### TASK INPUTS
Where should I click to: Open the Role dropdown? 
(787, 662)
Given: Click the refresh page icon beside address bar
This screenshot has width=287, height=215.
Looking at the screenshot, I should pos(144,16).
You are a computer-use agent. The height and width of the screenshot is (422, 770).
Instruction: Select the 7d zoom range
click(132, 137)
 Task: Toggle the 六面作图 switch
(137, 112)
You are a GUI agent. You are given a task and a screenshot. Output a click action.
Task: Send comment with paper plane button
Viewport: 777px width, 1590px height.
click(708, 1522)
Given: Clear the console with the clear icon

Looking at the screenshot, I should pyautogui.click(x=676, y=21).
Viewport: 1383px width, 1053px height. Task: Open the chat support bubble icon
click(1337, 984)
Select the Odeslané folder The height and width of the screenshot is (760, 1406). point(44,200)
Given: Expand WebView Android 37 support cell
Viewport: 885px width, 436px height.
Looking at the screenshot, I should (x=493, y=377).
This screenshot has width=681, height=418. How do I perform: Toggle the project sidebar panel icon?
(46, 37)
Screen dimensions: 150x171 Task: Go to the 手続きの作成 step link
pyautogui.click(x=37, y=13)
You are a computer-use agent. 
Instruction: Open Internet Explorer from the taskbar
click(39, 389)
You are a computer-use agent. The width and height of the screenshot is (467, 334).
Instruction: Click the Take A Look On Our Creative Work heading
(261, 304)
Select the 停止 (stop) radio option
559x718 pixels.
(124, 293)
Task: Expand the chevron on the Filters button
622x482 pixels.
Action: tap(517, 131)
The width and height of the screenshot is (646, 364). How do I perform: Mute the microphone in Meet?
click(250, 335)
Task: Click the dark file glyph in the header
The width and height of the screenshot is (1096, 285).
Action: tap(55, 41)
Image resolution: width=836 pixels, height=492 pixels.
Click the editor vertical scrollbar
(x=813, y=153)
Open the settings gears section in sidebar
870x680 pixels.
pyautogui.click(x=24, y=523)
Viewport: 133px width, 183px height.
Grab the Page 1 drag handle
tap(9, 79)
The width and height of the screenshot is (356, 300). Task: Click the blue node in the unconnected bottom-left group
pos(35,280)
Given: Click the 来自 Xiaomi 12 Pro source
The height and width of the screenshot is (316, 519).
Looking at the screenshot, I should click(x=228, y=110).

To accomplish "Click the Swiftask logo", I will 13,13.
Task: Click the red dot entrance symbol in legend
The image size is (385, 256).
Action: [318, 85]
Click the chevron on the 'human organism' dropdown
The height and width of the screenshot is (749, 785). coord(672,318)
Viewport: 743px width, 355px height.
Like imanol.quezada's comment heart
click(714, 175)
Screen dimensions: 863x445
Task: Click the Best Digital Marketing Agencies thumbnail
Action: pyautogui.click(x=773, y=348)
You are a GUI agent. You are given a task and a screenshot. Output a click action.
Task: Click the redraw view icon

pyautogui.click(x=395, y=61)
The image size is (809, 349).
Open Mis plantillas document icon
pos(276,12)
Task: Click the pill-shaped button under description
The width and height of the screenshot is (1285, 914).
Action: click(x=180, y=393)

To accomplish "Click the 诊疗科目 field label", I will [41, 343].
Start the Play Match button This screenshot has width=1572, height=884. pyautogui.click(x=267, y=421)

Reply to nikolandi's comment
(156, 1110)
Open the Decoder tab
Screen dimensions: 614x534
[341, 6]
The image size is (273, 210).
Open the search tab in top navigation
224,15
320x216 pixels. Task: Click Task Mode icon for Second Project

### PROBLEM
Please set out every line of all the records above as a numbered list, leaving out the blank lines.

### ANSWER TO THIS TASK
1. Where should I click to: Open the Role dropdown? 
2. (787, 662)
3. Given: Click the refresh page icon beside address bar
4. This screenshot has width=287, height=215.
5. Looking at the screenshot, I should pos(144,16).
6. You are a computer-use agent. The height and width of the screenshot is (422, 770).
7. Instruction: Select the 7d zoom range
8. click(132, 137)
9.  Task: Toggle the 六面作图 switch
10. (137, 112)
11. You are a GUI agent. You are given a task and a screenshot. Output a click action.
12. Task: Send comment with paper plane button
13. Viewport: 777px width, 1590px height.
14. click(708, 1522)
15. Given: Clear the console with the clear icon
16. Looking at the screenshot, I should pyautogui.click(x=676, y=21).
17. Viewport: 1383px width, 1053px height. Task: Open the chat support bubble icon
18. click(1337, 984)
19. Select the Odeslané folder The height and width of the screenshot is (760, 1406). point(44,200)
20. Given: Expand WebView Android 37 support cell
21. Viewport: 885px width, 436px height.
22. Looking at the screenshot, I should (x=493, y=377).
23. This screenshot has width=681, height=418. How do I perform: Toggle the project sidebar panel icon?
24. (46, 37)
25. Screen dimensions: 150x171 Task: Go to the 手続きの作成 step link
26. pyautogui.click(x=37, y=13)
27. You are a computer-use agent. 
28. Instruction: Open Internet Explorer from the taskbar
29. click(39, 389)
30. You are a computer-use agent. The width and height of the screenshot is (467, 334).
31. Instruction: Click the Take A Look On Our Creative Work heading
32. (261, 304)
33. Select the 停止 (stop) radio option
34. 559x718 pixels.
35. (124, 293)
36. Task: Expand the chevron on the Filters button
37. 622x482 pixels.
38. Action: tap(517, 131)
39. The width and height of the screenshot is (646, 364). How do I perform: Mute the microphone in Meet?
40. click(250, 335)
41. Task: Click the dark file glyph in the header
42. The width and height of the screenshot is (1096, 285).
43. Action: tap(55, 41)
44. Image resolution: width=836 pixels, height=492 pixels.
45. Click the editor vertical scrollbar
46. (x=813, y=153)
47. Open the settings gears section in sidebar
48. 870x680 pixels.
49. pyautogui.click(x=24, y=523)
50. Viewport: 133px width, 183px height.
51. Grab the Page 1 drag handle
52. tap(9, 79)
53. The width and height of the screenshot is (356, 300). Task: Click the blue node in the unconnected bottom-left group
54. pos(35,280)
55. Given: Click the 来自 Xiaomi 12 Pro source
56. The height and width of the screenshot is (316, 519).
57. Looking at the screenshot, I should click(x=228, y=110).
58. To accomplish "Click the Swiftask logo", I will 13,13.
59. Task: Click the red dot entrance symbol in legend
60. The image size is (385, 256).
61. Action: [318, 85]
62. Click the chevron on the 'human organism' dropdown
63. The height and width of the screenshot is (749, 785). coord(672,318)
64. Viewport: 743px width, 355px height.
65. Like imanol.quezada's comment heart
66. click(714, 175)
67. Screen dimensions: 863x445
68. Task: Click the Best Digital Marketing Agencies thumbnail
69. Action: pyautogui.click(x=773, y=348)
70. You are a GUI agent. You are given a task and a screenshot. Output a click action.
71. Task: Click the redraw view icon
72. pyautogui.click(x=395, y=61)
73. The image size is (809, 349).
74. Open Mis plantillas document icon
75. pos(276,12)
76. Task: Click the pill-shaped button under description
77. The width and height of the screenshot is (1285, 914).
78. Action: click(x=180, y=393)
79. To accomplish "Click the 诊疗科目 field label", I will [41, 343].
80. Start the Play Match button This screenshot has width=1572, height=884. pyautogui.click(x=267, y=421)
81. Reply to nikolandi's comment
82. (156, 1110)
83. Open the Decoder tab
84. Screen dimensions: 614x534
85. [341, 6]
86. The image size is (273, 210).
87. Open the search tab in top navigation
88. 224,15
89. 320x216 pixels. Task: Click Task Mode icon for Second Project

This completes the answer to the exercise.